▶ _What you will do_: What is needed is each line of the data below that holds the string "series".
(Dataset excerpts begins)
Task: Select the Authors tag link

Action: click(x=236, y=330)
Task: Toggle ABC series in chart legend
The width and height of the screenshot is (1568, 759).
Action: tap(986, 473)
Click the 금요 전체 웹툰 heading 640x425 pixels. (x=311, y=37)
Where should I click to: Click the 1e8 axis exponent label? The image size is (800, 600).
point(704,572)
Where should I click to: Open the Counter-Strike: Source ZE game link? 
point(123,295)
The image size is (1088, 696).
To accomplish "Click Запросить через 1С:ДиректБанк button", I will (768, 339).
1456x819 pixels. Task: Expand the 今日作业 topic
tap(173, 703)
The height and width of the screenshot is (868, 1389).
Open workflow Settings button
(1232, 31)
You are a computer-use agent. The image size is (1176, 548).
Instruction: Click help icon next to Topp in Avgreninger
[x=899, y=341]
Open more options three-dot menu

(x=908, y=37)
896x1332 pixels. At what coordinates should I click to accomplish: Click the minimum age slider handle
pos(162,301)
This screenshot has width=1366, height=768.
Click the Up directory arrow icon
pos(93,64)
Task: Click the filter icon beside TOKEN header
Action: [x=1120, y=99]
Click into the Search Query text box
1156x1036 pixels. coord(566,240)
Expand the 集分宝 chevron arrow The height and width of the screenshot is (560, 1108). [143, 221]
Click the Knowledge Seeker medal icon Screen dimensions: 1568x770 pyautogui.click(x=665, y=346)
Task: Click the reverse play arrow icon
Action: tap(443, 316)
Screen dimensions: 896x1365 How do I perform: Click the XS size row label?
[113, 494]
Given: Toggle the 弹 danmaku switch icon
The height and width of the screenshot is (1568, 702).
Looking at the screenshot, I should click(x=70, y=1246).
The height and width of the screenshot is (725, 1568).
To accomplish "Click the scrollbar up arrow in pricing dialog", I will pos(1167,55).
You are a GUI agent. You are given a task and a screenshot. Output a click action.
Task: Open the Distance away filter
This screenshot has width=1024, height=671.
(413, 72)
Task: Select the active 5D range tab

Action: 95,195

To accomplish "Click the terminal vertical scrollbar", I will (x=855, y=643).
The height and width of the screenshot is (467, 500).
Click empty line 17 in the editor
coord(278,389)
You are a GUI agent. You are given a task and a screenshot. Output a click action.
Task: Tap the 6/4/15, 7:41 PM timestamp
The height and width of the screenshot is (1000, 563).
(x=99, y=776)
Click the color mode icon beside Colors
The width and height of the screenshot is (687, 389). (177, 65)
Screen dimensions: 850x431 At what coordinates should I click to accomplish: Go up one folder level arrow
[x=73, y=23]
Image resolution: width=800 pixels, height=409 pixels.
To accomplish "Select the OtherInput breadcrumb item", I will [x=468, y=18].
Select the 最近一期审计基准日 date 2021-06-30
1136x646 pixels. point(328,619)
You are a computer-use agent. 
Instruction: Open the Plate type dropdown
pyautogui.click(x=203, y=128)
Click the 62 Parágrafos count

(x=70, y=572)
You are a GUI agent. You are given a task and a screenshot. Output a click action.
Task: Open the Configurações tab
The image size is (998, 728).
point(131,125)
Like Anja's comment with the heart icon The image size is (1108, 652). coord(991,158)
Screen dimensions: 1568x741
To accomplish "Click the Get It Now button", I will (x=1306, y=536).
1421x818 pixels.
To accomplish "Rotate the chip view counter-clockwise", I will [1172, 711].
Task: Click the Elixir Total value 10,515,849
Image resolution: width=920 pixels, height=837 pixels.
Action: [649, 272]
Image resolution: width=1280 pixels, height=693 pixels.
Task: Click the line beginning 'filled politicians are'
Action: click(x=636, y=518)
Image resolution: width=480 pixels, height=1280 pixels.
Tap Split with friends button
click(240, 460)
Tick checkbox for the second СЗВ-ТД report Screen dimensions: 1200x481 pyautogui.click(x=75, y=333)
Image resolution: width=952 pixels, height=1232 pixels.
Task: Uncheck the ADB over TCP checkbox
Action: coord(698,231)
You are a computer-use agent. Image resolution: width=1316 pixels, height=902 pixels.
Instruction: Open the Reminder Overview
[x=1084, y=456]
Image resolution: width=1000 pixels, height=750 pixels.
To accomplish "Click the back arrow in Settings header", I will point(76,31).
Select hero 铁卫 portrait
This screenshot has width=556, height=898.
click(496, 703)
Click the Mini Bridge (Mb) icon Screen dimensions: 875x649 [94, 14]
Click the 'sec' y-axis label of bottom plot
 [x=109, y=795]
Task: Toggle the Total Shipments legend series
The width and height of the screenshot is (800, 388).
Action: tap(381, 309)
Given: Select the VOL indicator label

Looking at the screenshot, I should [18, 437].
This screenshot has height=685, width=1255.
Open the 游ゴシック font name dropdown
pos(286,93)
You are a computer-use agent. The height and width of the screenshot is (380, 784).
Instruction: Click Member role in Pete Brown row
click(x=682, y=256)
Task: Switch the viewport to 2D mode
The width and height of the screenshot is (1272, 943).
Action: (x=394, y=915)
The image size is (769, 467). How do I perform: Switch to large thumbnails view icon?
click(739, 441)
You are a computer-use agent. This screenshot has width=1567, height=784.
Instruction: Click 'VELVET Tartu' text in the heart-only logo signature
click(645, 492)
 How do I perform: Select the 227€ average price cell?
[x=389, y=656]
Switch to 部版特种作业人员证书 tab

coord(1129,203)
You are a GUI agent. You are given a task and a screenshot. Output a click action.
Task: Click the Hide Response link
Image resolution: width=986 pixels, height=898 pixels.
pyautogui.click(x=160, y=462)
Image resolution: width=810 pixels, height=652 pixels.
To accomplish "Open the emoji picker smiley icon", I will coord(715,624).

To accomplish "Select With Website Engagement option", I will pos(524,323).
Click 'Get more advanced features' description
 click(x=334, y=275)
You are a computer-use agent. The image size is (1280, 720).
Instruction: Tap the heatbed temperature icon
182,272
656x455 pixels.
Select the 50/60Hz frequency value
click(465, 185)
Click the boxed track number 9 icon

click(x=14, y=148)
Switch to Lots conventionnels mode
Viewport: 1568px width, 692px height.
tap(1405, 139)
(Dataset excerpts ends)
▶ _Exercise solution_:
Task: Toggle ABC series in chart legend
Task: Toggle the Total Shipments legend series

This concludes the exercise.